The book of Job is not only a witness to the dignity of suffering and God's presence in our suffering, but it's also our primary biblical protest against religion that has been reduced to explanations or "answers."
The book of Job is not only a witness to the dignity of suffering and God's presence in our suffering, but it's also our primary biblical protest against religion that has been reduced to explanations or "answers." Many of the answers that Job's so-called friends give him are technically true. But it is the "technical" part that ruins them. They are answers without personal relationship, intellect without intimacy. The answers are slapped onto Job's ravaged life like labels on a specimen bottle. In response, Job rages against this secularized wisdom that has lost touch with the living realities of God.
The late (and I might add great) Joe Bayly and his wife, Mary Lou, lost three of their children.
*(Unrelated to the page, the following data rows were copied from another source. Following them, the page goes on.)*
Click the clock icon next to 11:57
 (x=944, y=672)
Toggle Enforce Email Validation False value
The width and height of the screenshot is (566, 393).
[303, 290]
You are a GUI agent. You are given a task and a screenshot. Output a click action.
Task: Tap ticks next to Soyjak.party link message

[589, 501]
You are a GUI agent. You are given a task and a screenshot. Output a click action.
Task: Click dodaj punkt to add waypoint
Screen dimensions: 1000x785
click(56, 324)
They lost one son following surgery when he was only eighteen days old. They also lost the second boy at age five because of leukemia. They then lost a third son at eighteen years after a sledding accident, because of complications related to his hemophilia.
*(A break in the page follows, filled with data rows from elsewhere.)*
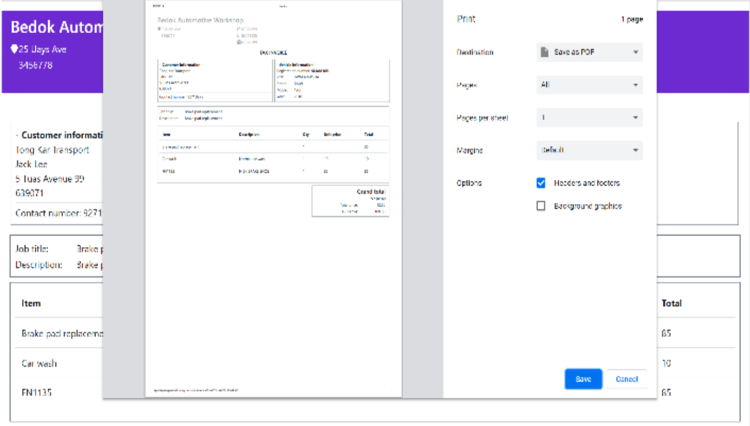The width and height of the screenshot is (750, 426).
Task: Click the Item column header on the background page
Action: [31, 303]

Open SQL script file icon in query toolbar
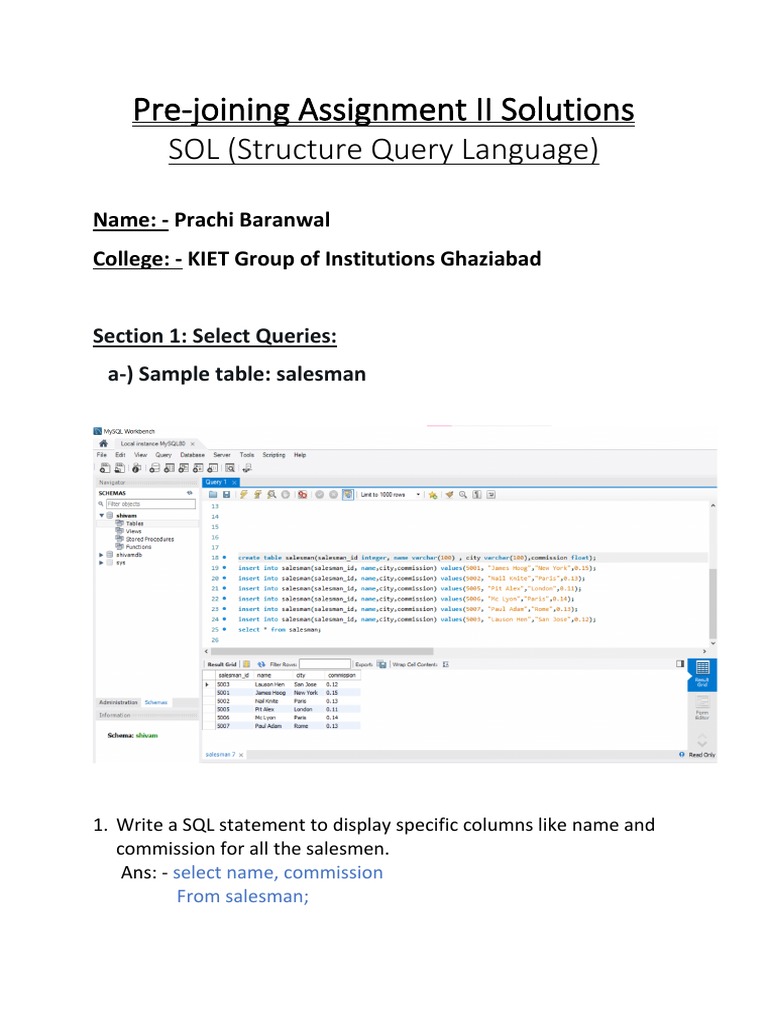[213, 494]
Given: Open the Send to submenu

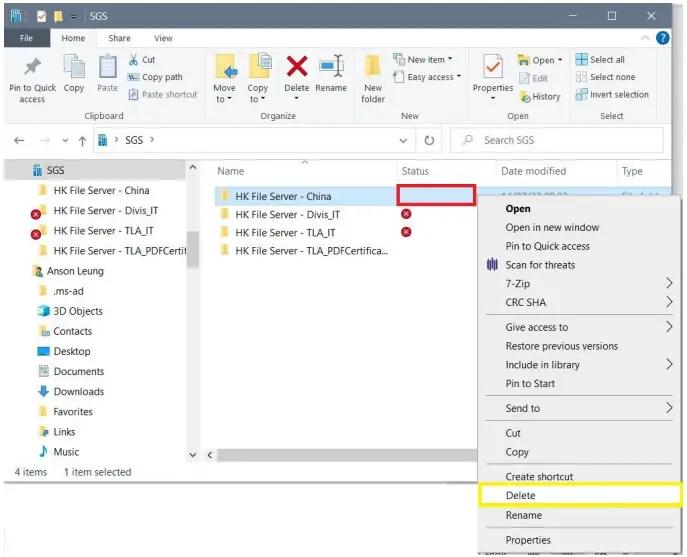Looking at the screenshot, I should [668, 408].
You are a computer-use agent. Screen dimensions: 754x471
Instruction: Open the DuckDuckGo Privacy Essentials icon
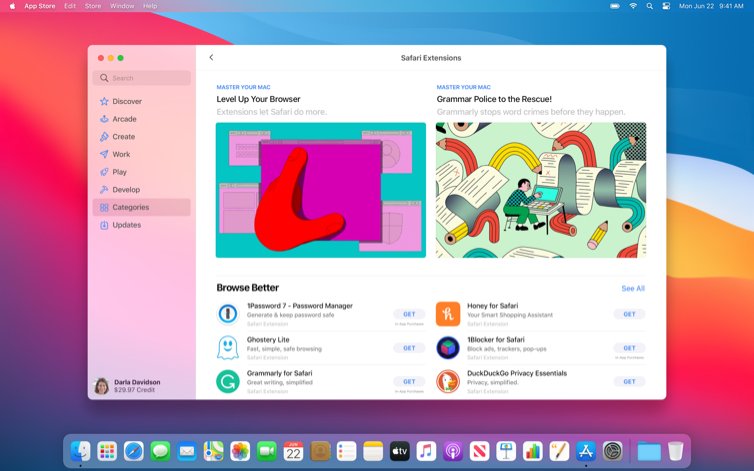(448, 381)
Joe writes in a wonderful book, The Last Thing We Talk About:
I was sitting, torn by grief. Someone came and talked to me of God's dealings, of why it happened, of hope beyond the grave. He talked constantly; he said things I knew were true.
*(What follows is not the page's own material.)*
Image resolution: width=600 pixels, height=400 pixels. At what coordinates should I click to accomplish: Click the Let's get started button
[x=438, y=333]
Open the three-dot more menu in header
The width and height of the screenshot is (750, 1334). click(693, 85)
I was unmoved, except I wished he'd go away. He finally did.
Another came and sat beside me. He didn't talk. He didn't ask leading questions. He just sat beside me for an hour and more, listened when I said something, answered briefly, prayed simply, left.
I was moved. I was comforted. I hated to see him go.
You have done it right when those in agony hate to see you go.
We must leave Job in his misery for now. We're mere onlookers. Had we lived in his day, there is no way we could say, "I know how you feel." We don't. We can't even imagine. But we do care. Our presence and our tears say much more than our words.
Words have a hollow ring in a crucible.